It has been a time of great uncertainty for INM with issues affecting the company including the High Court’s appointment of inspectors to investigate its affairs, as well as management changes and the seeking of job cuts across editorial, publishing and commercial operations.
Today’s announcement of a bid will be seen as giving employees at the group - and media consumers - some certainty about its future.
So just who is Mediahuis, now poised to become a major player in the Irish media market?
The company was formed in 2013 following the merger of two long standing publishing companies and now has significant holdings in the Belgian and Dutch media markets.
Its papers include De Telegraaf and NRC Handelsblad in the Netherlands and De Standaard and Het Niewsblad in Belgium.

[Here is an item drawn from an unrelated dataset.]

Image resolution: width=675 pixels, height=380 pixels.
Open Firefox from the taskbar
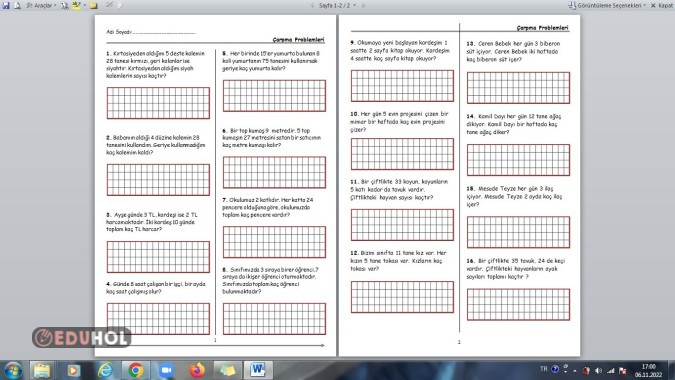197,370
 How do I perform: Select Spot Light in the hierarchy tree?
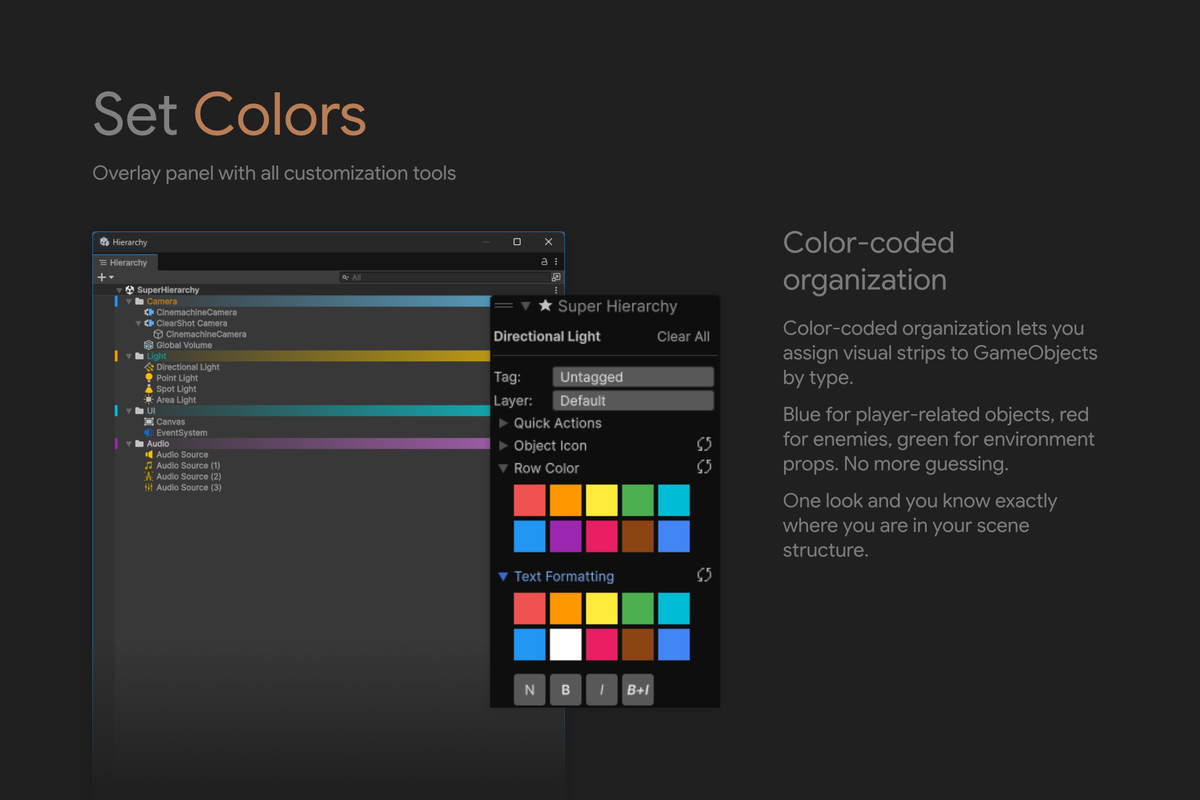pyautogui.click(x=176, y=389)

Both its chairman and its CEO came to Dublin for today’s announcement, with chair Thomas Leyson saying the company has been working towards the offer for some time. His own family has been involved in publishing for four decades and, as one of his other roles is as chairman of KBC group, he is also very familiar with the Irish financial market.
Although it has interests in radio, regional television and sports, Mediahuis’ primary focus is news. It sells 1.4 million newspapers a day across its titles and markets and said today it believes in ‘independent and quality journalism’ as well as ‘strong and relevant media’.
Globally, media organisations have gone through huge changes in recent years as the industry moves from the traditional model of producing a newspaper and having people pay for it, to a world where news is available online and consumers have to be persuaded to pay for something they increasingly feel they can - and even should - get free of change.
Mediahuis have had success domestically in persuading their readers to pay for news using pay walls and subscription models. At this early stage of the transaction they were unable to outline today what their plans were for INM, but it was clear the move to digital is a major focus for them and they will be bringing their domestic experience to bear on the Irish market if they take over here.
INM publishes papers including the Irish Independent, the Sunday Independent, the Herald, several regional newspapers and also has online interests.
Mediahuis said today it believes in ‘independent brands’, and that the papers in its group retain their independence while joining forces in areas like technology where it feels consolidation is useful or necessary.
The Irish secretary of the NUJ Seamus Dooley described today’s announcement as enormously significant and he welcomed the end to speculation about the future of the company. He also noted Mediahuis’ track record of investment in editorial resources and said he looked forward to discussions with the proposed new owners about their plans.
The purchase, if it goes ahead, will also have repercussions for media ownership here. Following the recent purchase of Landmark Media by the Irish Times, that paper now controls both the Irish Times and the Irish Examiner titles.
Meanwhile, Denis O’Brien, whose Communicorp group runs radio stations including Newstalk and Today FM, had been a major shareholder in INM, so today’s development will reduce his overall holdings in Irish media.